### Exercise data:
****************

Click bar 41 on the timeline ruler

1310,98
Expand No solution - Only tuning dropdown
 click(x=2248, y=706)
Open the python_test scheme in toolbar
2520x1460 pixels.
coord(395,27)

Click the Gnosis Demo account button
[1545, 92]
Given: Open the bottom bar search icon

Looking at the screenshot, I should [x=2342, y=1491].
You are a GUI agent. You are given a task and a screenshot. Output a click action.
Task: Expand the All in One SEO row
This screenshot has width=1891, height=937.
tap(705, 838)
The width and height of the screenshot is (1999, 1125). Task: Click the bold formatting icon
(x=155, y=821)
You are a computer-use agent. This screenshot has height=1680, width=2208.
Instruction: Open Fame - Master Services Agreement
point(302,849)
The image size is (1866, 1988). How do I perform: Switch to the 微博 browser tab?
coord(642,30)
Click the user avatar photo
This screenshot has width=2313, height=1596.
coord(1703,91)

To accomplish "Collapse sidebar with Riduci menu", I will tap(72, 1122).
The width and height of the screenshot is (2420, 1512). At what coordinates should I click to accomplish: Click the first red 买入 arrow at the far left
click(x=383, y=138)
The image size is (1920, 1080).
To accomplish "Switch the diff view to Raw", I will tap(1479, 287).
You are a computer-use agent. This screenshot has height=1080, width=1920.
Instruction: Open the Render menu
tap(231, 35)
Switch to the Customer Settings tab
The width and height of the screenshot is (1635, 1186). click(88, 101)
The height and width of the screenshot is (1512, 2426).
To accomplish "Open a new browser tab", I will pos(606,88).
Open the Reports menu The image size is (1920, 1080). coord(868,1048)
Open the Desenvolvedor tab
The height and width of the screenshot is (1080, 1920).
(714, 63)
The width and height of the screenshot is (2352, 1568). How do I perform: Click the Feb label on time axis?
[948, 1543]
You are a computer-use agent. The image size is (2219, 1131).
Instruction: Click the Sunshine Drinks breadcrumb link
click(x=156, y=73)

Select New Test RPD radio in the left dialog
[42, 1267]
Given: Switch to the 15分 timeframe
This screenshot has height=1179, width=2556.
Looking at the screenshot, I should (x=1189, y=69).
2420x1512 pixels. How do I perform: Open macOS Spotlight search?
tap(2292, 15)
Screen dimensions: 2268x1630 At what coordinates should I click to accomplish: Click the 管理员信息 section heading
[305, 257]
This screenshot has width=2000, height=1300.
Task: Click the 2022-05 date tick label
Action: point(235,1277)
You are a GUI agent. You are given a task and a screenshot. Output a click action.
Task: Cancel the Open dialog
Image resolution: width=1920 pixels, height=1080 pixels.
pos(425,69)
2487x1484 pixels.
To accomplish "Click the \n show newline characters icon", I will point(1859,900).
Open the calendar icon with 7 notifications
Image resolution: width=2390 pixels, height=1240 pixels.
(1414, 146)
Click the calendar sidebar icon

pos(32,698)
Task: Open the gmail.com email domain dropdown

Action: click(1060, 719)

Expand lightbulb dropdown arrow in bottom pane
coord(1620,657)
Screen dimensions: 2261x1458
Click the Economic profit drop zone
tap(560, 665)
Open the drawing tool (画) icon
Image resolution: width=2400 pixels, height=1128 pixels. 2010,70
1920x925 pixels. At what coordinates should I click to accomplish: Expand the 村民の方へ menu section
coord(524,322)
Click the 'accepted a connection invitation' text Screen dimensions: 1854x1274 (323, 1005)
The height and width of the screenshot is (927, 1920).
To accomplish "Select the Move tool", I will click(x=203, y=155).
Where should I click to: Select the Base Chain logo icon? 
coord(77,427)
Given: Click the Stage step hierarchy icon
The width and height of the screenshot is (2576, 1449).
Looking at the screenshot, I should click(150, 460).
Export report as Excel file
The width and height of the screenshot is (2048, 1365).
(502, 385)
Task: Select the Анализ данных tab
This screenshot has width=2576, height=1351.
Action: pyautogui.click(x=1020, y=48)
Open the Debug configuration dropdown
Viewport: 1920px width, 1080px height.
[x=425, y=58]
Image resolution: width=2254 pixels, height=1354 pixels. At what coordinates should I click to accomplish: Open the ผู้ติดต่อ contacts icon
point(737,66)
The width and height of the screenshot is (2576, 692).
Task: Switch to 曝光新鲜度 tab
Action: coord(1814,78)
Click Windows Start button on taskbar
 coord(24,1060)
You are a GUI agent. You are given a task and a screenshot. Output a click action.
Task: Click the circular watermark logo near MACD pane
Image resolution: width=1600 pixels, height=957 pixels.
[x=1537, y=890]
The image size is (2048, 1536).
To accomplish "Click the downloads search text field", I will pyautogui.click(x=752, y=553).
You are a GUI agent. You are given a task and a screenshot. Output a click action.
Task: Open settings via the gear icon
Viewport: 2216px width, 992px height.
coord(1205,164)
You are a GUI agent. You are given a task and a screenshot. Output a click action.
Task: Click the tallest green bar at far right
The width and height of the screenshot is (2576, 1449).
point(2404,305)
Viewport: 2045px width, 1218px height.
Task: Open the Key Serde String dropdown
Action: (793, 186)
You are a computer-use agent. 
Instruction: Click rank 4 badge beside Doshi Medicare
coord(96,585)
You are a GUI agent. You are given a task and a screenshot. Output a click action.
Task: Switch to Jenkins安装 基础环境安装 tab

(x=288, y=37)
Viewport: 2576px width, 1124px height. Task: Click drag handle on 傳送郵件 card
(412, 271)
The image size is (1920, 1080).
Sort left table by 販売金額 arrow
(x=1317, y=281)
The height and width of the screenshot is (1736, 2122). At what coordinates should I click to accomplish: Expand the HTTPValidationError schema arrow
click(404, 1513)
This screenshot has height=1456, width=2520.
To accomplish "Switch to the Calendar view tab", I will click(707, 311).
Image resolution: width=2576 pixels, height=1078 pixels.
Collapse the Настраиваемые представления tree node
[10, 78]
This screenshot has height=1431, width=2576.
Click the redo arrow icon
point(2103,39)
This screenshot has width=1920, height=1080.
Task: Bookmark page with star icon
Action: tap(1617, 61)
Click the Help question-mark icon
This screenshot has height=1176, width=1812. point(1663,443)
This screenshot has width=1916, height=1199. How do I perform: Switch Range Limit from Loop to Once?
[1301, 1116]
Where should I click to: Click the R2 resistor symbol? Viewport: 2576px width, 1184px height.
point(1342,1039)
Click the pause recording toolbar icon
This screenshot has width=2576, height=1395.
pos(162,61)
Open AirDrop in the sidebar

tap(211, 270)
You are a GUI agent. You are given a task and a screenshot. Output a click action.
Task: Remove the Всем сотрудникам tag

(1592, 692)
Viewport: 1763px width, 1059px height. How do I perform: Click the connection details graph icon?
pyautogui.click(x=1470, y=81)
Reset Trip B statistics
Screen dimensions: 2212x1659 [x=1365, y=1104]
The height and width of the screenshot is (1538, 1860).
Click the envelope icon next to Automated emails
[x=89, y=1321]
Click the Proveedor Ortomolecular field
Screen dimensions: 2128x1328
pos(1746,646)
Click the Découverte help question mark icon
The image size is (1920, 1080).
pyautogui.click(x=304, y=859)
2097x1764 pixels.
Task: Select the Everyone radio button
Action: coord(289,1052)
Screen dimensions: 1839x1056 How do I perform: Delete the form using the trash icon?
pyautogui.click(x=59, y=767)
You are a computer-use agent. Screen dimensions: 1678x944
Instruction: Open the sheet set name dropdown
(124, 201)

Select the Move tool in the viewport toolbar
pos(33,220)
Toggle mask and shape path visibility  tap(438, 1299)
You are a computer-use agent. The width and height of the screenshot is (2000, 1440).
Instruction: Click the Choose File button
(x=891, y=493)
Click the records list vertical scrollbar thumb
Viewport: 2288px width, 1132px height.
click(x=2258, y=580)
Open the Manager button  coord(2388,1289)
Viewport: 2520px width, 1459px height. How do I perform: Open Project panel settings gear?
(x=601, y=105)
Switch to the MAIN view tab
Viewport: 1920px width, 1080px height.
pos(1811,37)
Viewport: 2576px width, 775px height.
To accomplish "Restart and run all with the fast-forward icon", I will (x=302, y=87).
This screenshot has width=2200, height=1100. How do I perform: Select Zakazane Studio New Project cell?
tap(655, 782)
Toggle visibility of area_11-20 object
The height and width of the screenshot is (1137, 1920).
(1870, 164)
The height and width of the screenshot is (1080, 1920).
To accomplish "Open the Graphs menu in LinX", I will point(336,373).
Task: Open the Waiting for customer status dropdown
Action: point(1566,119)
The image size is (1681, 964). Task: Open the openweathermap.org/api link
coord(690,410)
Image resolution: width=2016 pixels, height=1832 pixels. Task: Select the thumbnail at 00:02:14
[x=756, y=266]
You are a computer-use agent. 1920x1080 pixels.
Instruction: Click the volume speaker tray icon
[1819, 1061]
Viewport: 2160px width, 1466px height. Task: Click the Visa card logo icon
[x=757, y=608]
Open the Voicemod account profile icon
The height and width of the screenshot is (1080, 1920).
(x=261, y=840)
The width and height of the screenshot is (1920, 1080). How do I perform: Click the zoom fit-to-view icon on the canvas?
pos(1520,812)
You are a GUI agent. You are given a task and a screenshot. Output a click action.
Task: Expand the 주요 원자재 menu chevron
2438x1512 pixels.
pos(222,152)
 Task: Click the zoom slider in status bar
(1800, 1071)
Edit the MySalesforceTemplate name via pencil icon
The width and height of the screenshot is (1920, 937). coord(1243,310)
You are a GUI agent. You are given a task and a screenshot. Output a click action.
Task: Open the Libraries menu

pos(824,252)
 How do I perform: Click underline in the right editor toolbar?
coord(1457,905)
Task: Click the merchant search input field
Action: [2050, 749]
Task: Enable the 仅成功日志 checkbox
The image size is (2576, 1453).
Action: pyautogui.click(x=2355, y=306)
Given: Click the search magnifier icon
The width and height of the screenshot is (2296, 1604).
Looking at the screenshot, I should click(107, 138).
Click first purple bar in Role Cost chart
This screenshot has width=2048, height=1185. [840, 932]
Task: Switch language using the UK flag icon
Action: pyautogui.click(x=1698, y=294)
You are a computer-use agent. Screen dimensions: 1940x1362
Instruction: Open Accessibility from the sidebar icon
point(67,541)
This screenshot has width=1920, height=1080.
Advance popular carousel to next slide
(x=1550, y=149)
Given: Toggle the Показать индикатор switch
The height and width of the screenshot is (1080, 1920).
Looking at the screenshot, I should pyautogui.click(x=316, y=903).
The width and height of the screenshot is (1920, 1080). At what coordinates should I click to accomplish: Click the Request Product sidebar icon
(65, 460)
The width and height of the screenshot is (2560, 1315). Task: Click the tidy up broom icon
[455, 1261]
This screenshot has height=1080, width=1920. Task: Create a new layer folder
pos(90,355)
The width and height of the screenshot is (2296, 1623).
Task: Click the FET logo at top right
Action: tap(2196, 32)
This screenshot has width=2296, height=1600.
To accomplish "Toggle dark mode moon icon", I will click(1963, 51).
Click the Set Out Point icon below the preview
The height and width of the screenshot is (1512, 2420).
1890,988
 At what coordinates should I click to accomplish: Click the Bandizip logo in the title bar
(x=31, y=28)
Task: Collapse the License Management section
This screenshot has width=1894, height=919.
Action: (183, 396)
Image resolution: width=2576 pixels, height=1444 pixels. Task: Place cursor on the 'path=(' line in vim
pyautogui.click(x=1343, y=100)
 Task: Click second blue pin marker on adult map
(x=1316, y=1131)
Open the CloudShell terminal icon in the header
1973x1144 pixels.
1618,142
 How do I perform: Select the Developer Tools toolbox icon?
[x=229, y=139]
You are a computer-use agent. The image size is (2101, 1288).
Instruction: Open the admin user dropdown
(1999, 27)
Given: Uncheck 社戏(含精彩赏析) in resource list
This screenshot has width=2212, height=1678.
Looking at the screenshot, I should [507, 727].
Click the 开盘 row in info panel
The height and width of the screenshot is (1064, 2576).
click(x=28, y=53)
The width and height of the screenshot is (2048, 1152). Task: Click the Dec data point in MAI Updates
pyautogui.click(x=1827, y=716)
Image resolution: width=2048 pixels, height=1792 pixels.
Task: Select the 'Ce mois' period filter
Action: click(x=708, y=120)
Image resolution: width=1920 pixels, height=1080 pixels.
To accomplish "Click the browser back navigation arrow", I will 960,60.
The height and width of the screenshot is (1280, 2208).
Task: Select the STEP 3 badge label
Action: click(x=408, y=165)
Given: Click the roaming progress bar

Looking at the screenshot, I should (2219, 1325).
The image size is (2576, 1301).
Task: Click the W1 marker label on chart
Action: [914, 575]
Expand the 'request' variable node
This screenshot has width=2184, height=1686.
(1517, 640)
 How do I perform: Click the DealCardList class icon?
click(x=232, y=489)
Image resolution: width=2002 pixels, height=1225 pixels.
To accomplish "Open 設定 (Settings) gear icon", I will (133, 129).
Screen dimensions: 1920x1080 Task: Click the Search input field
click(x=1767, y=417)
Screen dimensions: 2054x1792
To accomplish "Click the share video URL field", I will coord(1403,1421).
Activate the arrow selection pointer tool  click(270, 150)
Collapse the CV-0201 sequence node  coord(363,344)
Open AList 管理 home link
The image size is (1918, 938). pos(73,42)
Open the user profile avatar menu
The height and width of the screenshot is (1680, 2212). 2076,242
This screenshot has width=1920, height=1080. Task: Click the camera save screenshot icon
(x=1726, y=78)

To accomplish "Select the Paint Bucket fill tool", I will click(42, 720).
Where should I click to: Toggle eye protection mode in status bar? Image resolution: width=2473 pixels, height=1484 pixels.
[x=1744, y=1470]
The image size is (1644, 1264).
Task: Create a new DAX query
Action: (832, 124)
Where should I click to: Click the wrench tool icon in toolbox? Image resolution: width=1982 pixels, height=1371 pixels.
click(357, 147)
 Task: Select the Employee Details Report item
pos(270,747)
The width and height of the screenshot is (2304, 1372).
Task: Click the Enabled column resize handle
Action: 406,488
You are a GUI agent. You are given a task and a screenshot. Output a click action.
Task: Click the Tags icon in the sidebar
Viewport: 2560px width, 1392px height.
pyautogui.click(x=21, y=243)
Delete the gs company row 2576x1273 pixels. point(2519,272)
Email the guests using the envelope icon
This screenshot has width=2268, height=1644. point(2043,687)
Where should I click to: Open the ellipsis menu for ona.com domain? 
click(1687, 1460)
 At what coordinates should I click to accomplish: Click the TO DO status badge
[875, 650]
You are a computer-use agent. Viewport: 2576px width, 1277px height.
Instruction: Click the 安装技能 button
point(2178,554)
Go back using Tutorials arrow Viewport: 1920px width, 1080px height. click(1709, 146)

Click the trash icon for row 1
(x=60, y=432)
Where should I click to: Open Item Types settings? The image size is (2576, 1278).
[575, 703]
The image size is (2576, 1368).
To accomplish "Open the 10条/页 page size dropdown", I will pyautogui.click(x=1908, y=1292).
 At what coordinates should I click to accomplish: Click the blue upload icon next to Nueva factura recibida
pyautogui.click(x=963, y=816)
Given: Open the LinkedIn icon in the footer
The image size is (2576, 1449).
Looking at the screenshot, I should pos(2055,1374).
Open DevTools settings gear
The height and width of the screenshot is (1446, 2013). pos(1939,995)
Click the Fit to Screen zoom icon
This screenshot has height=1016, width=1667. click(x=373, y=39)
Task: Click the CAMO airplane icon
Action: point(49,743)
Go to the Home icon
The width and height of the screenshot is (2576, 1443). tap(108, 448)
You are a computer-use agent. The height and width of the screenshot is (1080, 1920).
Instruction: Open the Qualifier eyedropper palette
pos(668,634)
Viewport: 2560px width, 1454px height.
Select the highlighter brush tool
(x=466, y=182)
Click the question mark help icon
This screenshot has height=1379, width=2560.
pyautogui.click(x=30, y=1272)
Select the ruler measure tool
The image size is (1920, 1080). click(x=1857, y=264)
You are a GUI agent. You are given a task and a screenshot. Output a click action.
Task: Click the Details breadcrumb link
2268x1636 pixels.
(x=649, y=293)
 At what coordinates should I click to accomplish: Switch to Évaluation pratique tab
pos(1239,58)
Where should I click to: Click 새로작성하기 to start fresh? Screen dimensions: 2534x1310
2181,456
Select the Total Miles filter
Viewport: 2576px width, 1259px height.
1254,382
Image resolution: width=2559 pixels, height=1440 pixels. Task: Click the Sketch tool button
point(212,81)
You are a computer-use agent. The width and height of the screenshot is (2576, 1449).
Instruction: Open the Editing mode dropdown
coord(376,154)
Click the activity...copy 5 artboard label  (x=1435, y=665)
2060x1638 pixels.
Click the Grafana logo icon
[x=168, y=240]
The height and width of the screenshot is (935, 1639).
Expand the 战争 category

****************

### Task objective:
Go to the line with "Click first purple bar in Role Cost chart" in the entries above and repeat every line from there through the line with "You are a computer-use agent. Screen dimensions: 1940x1362", exactly and with no other text.

### Task output:
Click first purple bar in Role Cost chart
This screenshot has width=2048, height=1185. [840, 932]
Task: Switch language using the UK flag icon
Action: pyautogui.click(x=1698, y=294)
You are a computer-use agent. Screen dimensions: 1940x1362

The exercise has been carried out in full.